» **Extracted records**:
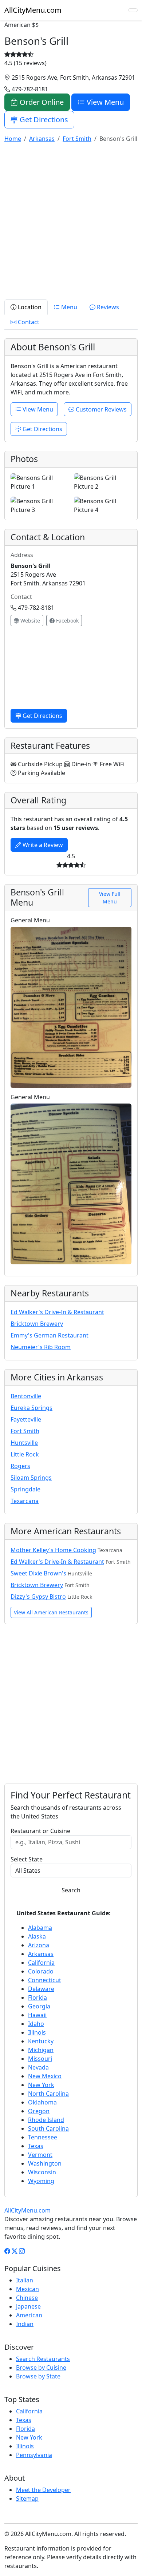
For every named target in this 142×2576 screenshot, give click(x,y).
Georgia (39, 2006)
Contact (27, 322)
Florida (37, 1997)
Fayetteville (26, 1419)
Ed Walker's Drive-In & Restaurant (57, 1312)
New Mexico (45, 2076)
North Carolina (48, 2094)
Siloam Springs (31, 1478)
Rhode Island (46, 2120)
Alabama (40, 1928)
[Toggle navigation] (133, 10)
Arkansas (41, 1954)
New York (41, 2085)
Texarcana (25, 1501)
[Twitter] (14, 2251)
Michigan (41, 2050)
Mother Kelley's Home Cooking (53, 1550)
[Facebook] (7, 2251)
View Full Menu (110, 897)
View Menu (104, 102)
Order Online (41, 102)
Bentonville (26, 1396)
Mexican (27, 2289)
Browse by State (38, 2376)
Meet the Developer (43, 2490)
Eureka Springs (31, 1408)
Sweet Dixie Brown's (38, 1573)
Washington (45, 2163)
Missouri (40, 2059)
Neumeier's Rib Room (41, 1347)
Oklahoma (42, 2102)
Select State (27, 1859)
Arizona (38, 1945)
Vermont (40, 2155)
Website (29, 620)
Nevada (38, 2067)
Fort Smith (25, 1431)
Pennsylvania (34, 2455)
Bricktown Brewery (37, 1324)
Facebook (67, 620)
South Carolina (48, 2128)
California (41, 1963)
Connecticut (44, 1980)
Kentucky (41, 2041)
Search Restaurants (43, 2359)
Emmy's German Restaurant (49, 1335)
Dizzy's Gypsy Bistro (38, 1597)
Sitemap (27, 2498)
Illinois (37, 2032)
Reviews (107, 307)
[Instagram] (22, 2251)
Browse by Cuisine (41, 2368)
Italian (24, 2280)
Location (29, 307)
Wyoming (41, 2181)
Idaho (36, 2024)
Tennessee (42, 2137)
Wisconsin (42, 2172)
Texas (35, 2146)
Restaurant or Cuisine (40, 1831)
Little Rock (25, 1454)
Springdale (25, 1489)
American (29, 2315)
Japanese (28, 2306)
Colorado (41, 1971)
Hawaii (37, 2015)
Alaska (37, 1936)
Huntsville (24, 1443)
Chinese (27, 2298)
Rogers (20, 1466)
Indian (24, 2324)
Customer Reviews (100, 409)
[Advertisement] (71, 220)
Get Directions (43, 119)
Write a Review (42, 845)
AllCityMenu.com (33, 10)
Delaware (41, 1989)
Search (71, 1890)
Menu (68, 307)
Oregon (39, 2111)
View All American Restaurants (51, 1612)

* * *

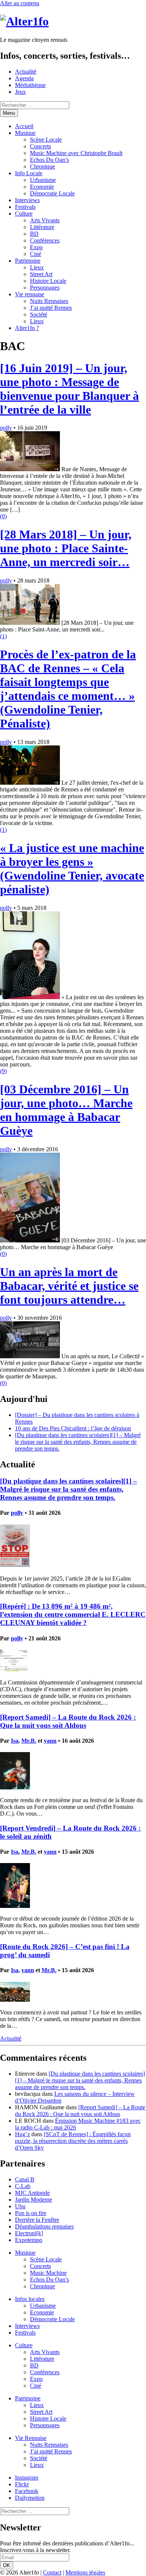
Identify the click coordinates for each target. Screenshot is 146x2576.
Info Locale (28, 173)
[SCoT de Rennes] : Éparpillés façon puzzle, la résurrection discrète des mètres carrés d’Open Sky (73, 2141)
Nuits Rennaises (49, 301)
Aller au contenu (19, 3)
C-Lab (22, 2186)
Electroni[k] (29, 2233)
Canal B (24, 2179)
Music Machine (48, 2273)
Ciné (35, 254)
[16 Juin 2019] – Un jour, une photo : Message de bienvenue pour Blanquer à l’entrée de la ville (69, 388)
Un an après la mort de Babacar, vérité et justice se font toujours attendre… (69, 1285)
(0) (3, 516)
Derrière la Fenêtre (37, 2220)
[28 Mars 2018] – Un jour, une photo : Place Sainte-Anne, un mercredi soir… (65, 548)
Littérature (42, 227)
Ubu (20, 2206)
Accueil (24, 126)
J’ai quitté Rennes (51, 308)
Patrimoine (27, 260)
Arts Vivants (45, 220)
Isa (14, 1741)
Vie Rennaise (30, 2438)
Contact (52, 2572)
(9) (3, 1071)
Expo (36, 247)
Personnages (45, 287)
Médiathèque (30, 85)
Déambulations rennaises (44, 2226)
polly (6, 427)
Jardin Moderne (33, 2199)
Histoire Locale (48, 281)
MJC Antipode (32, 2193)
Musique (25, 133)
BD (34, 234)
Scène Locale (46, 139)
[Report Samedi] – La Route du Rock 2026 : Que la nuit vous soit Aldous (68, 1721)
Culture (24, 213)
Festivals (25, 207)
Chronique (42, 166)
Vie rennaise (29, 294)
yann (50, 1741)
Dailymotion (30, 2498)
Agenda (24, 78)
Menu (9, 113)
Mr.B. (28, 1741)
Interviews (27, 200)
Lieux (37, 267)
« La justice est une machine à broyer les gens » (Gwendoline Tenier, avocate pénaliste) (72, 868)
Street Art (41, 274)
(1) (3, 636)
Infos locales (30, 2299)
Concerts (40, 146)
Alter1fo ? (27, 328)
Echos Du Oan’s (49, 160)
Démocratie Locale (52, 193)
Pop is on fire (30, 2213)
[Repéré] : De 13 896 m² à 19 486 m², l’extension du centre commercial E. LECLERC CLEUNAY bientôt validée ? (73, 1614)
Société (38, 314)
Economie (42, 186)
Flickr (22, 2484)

» **About this exercise**:
In the data above, start at the line that has "View Menu (104, 102)", stop after the line that has "Wyoming (41, 2181)", and print every line in between exactly as it stands.

» **Solution to this exercise**:
View Menu (104, 102)
Order Online (41, 102)
Bentonville (26, 1396)
Mexican (27, 2289)
Browse by State (38, 2376)
Meet the Developer (43, 2490)
Eureka Springs (31, 1408)
Sweet Dixie Brown's (38, 1573)
Washington (45, 2163)
Missouri (40, 2059)
Neumeier's Rib Room (41, 1347)
Oklahoma (42, 2102)
Select State (27, 1859)
Arizona (38, 1945)
Vermont (40, 2155)
Website (29, 620)
Nevada (38, 2067)
Fort Smith (25, 1431)
Pennsylvania (34, 2455)
Bricktown Brewery (37, 1324)
Facebook (67, 620)
South Carolina (48, 2128)
California (41, 1963)
Connecticut (44, 1980)
Kentucky (41, 2041)
Search Restaurants (43, 2359)
Emmy's German Restaurant (49, 1335)
Dizzy's Gypsy Bistro (38, 1597)
Sitemap (27, 2498)
Illinois (37, 2032)
Reviews (107, 307)
[Instagram] (22, 2251)
Browse by Cuisine (41, 2368)
Italian (24, 2280)
Location (29, 307)
Wyoming (41, 2181)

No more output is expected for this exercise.